Excerpted passage:
European officials approved Dexcom's newest body-worn diabetes device on Monday, leading Dexcom stock to surge closer to its 50-day line.
The company can now launch its new continuous glucose monitor in Europe. The device is allowed for people ages 2 and older. It's called G7 and tracks a diabetic patient's blood sugar in real time. Officials gave it a CE Mark, signifying it has passed all regulatory standards in Europe.
Dexcom Chief Executive Kevin Sayer says the new device provides more glucose data on one screen. The device was designed in partnership with Alphabet's Verily Life Sciences. It's 60% smaller and has a redesigned mobile app.
"Dexcom G7 takes everything people love about G6 and makes it even better," Sayer said in a written statement.
On the stock market today, Dexcom stock jumped 4.4% to 407.29.

Study material:
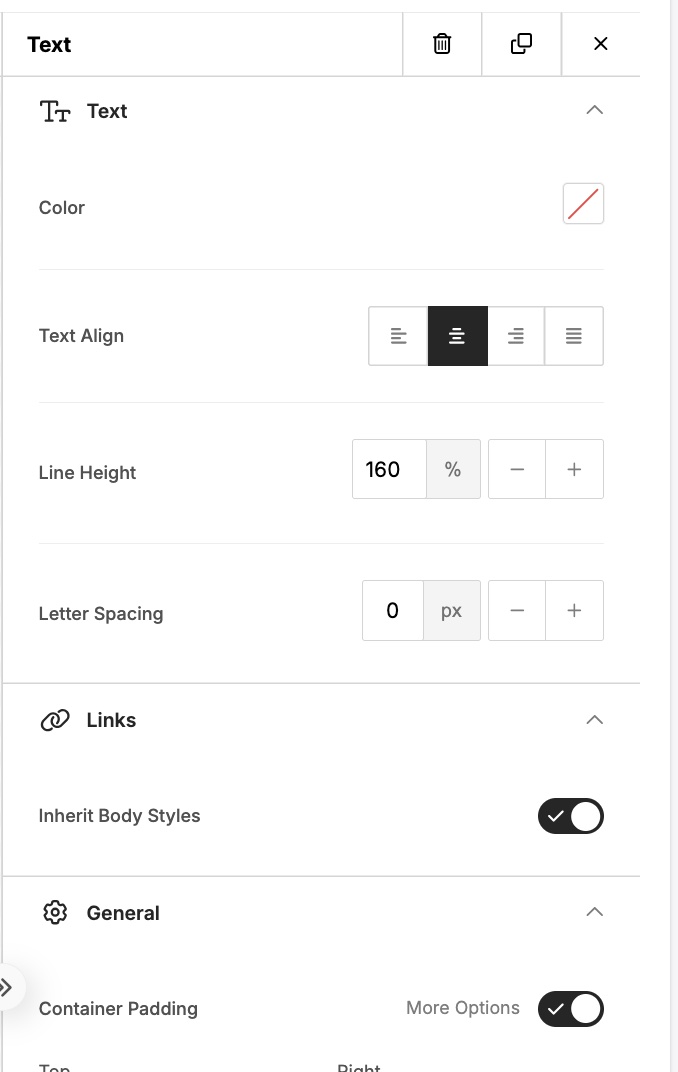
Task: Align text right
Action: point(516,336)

==

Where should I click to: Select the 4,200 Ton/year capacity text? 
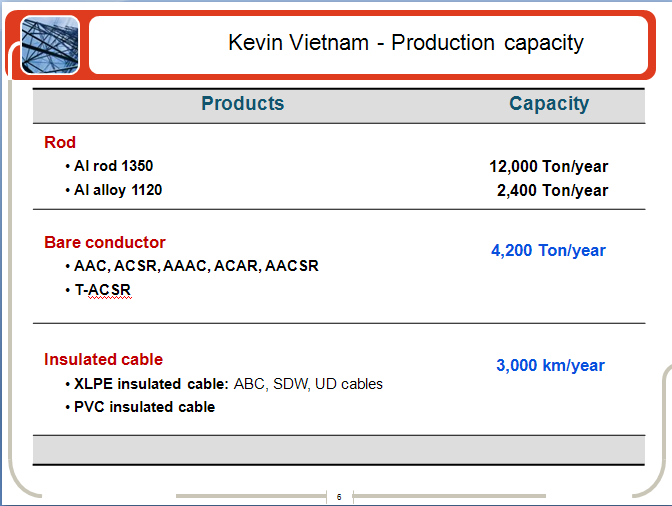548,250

--

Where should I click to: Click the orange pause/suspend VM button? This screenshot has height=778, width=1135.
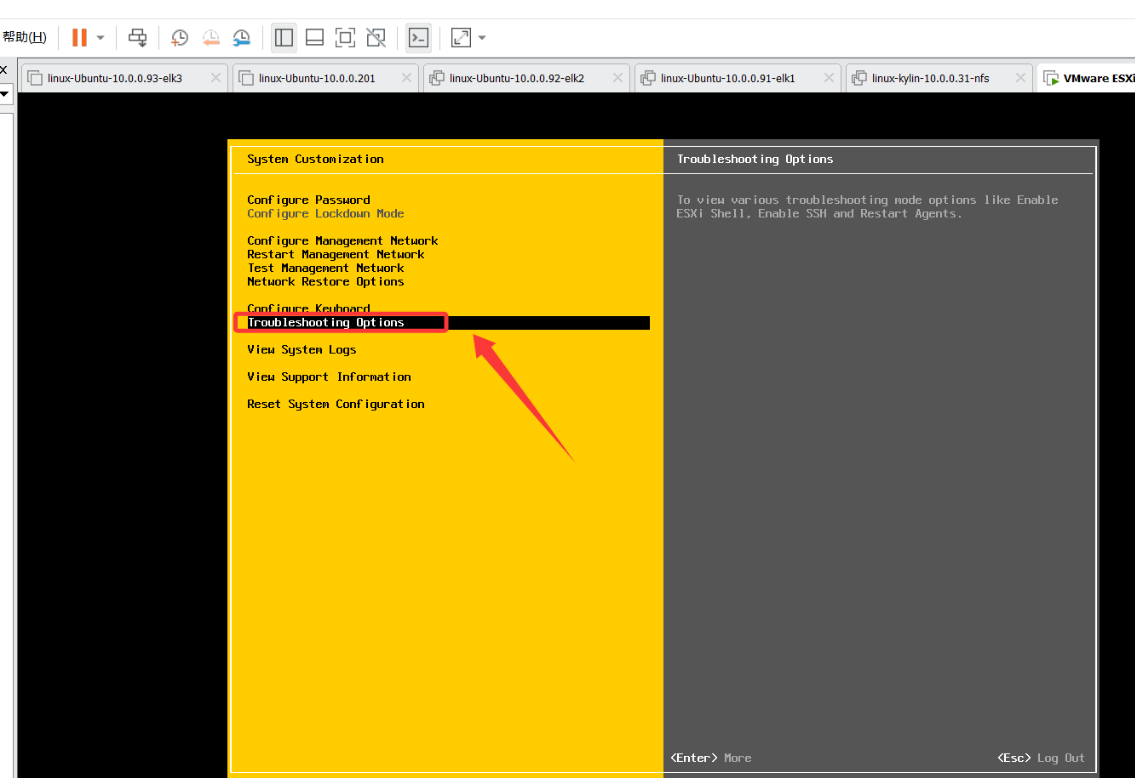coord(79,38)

What is needed: Type out the passage of the Dexcom G7 article between "European officials approved" and "redesigned mobile app.", inclusive.

Result of the exercise:
European officials approved Dexcom's newest body-worn diabetes device on Monday, leading Dexcom stock to surge closer to its 50-day line.
The company can now launch its new continuous glucose monitor in Europe. The device is allowed for people ages 2 and older. It's called G7 and tracks a diabetic patient's blood sugar in real time. Officials gave it a CE Mark, signifying it has passed all regulatory standards in Europe.
Dexcom Chief Executive Kevin Sayer says the new device provides more glucose data on one screen. The device was designed in partnership with Alphabet's Verily Life Sciences. It's 60% smaller and has a redesigned mobile app.